PNG images use delta encoding for preprocessing, which processes the values of each channel in every pixel. There are several types of delta encoding:

No filtering

X-A

X-B

X-(A+B)/2 (also known as the average)

Paeth prediction (this one is more complex)

Suppose a PNG image looks like this:

This image is a gradient map with gradually increasing red intensity, where the red color strengthens from left to right. When mapped to an array, its values are [1, 2, 3, 4, 5, 6, 7, 8]. Using the X-A delta encoding method, the calculation would be:

[2-1=1, 3-2=1, 4-3=1, 5-4=1, 6-5=1, 7-6=1, 8-7=1]

The resulting array is:

[1, 1, 1, 1, 1, 1, 1]

This final result [1, 1, 1, 1, 1, 1, 1] contains a large number of repeated numbers, making it highly suitable for compression.

This explains why gradient images, images with minimal color value changes, and images with uniform colors are easier to compress.

The purpose of delta encoding is to convert PNG image data values into a set of repeated, low-magnitude values as much as possible, as such values are more easily compressed.

It’s important to note that delta encoding processes the values of each color channel in every pixel, with the values of the four color channels—R (Red), G (Green), B (Blue), and A (Alpha)—being processed separately.

Compression

In the compression stage, the results from the preprocessing stage undergo Deflate compression, which consists of Huffman coding and LZ77 compression.

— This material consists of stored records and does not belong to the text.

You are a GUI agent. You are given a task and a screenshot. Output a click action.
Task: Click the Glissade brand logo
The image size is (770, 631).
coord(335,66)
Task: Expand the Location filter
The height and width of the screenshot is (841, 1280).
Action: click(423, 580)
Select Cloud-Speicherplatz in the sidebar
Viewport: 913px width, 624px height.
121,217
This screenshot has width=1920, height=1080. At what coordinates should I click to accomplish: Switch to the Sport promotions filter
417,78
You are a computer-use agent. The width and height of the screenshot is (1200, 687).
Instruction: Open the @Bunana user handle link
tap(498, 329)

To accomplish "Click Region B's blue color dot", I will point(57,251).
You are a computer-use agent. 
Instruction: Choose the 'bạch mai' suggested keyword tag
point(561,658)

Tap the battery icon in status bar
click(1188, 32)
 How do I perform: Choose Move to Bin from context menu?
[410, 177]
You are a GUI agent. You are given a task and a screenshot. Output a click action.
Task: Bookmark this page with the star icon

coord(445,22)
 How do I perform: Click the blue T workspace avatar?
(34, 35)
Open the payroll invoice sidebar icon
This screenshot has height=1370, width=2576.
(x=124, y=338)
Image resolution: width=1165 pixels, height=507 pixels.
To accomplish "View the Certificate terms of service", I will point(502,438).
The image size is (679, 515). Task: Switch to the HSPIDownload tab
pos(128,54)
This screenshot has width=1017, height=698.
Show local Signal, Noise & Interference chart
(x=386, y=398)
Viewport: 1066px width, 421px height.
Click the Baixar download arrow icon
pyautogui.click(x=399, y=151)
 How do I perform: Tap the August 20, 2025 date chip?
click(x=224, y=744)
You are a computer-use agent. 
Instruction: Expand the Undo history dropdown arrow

As mentioned earlier, Deflate compression marks all repeated data in the image, records data features and structures, and generates encoded data for the PNG image with the maximum compression ratio.

Deflate is an algorithm for compressing data streams. It can be used wherever streaming compression is required.

Additionally, as we noted earlier, a PNG image is composed of many data chunks, but some information within these chunks is actually useless. For example, when a PNG image is saved in Photoshop, there is a chunk that records "this image was created by Photoshop." Many such pieces of information are unnecessary. Using Photoshop’s "Export for Web" function can remove this useless information. The comparison before and after exporting for the web format is shown in the figure below:

As can be seen, after exporting in the web format and removing a lot of unnecessary information, the image has become significantly smaller.